Nous avions quitté Pain Of Salvation sur les deux albums Road Salt One et Road Salt Two, enchainés avec un Falling Home puis, cette année un Remedy Lane Revisited. Les deux premiers semblaient indiquer un changement de cap vers quelque chose de plus minimaliste, épuré, vintage... Bref, assez loin du metal prog furieux et changeant que les premiers albums avaient révélé. Falling Home n’avait que conforté tout ça puisqu’il s’agissait d’un réorchestration de morceaux existants en version acoustique ou quasi-acoustique, clairement bio mais fort réussi, à condition d’accepter les nouvelles directions. L’album revisité est une tuerie qui aura certainement conforté ceux non convaincus par le changement de cap, que les anciens albums étaient énormes. C'était aussi un espoir d'un retour au source. A noter aussi qu’avec ces changements de direction artistique, le line-up a aussi bien évolué et que le Pain Of Salvation du XXIème siècle est composé de Daniel Goldenlöw (guitare, chant) bien sûr, la tête pensante du groupe et seul membre du PoS d’origine, de Gustaf Hielm à la basse, de Léo Margarit (le petit français du Sud qui a fait son trou au Nord) derrière les fûts, de Daniel Karlsson (dit D2 pour ne pas confondre avec Daniel G) aux claviers et enfin de Ragnar Zolberg à la guitare et au chant. Il est important pour la suite de savoir que Ragnar est un talentueux musicien islandais, qui officiait et officie toujours (le projet semble toujours actif) comme chanteur, guitariste et compositeur du groupe islandais Sign et qu’il a une sacrée voix, très haut perchée.

C’est important car, après quelques recherches, il s’avère que le premier morceau publiquement dévoilé de ce In The Passing Light of Day, Meaningless, et son clip étrangement morbide (alors que les paroles sont plutôt branchées sexe si j’ai bien capté), est en fait une reprise d’un morceau de Sign (Rocker’s Don’t Bathe) écrit donc par Ragnar. Les versions sont très proches, Daniel chantant la version de PoS, avec Ragnar l’accompagnant dans la voix très aiguë (féminine) du refrain. Je vous laisse découvrir le clip étrange.

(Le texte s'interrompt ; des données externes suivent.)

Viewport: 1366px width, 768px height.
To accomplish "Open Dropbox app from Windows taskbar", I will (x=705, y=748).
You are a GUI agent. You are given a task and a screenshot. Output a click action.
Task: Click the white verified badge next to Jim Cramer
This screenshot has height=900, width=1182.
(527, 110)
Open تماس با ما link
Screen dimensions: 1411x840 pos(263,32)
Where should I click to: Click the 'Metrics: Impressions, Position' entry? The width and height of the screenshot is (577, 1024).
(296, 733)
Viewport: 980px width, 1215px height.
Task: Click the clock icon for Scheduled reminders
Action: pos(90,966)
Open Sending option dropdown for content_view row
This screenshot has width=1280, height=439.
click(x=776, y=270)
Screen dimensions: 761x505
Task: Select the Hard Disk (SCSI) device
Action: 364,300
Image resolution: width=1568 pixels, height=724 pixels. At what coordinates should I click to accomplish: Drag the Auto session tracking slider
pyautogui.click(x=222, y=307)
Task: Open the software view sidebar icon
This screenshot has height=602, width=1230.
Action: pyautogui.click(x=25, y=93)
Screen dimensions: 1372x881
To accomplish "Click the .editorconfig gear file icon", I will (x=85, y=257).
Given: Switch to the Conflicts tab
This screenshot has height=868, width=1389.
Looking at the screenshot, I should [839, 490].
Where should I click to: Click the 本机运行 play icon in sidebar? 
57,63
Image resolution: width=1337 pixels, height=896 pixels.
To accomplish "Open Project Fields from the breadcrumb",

C’est déjà un changement de taille dans la musique de PoS qui était jusqu’alors surtout composée par Daniel. Non seulement c’est composé par Ragnar, mais en plus c’est une reprise. Tout fout le camp, ma bonne dame…


Je ne suis pas certain de savoir quel instrument joue le thème principal du morceau, c’est une sorte de son de cornemuse trafiqué au synthé. Ca surprend au départ, mais finit par vous obséder le ciboulot après quelques écoutes. Ce morceau est positionné en troisième position sur l’album. Avant cela, nous trouvons un long morceau qui ouvre l’album, On a Tuesday, avec plus de dix minutes au compteur. Ce n’est d’ailleurs même pas le plus long morceau, puisque le dernier, qui donne le nom à l’album, dure plus de quinze minutes, mais on y reviendra. On a Tuesday est un morceau bouillonnant, du PoS, metal, avec des signatures de temps époustouflantes (chapeau bas à Léo pour son boulot sur tout l’album). Le morceau alterne un couplet calme et chuchoté avec un refrain énervé, avec Ragnar à la contre voix. Ce contraste va plaire aux fans de la première heure. Côté parole, je pense que Daniel revient sur son long séjour traumatisant à l’hôpital en 2014. Il est passé près de la mort, ça a laissé des traces et visiblement inspiré une bonne partie des compositions de cet album. Sur le petit break, à mi-morceau, j’avoue ne plus savoir qui chante la petite voix hyper aiguë : Ragnar ou Daniel ? Les deux en sont capables. Mon seul petit reproche, c’est l’utilisation de bruits bizarres électroniques, sorte de signal extrêmement compressé, sur le final. A fort volume, c’est désagréable.
Tongue Of Gold, qui suit, est encore un morceau assez virulent, heavy. Léo y assure une grosse frappe assez linéaire alors qu’autour, les choses partent un peu dans tous les sens. Il maintient la cohérence du morceau. Sur certains passages ça peut faire penser à du Korn, étrangement, avec le chant de Daniel. Là encore, le thème reste son séjour à l’hôpital qui semble le rendre fou.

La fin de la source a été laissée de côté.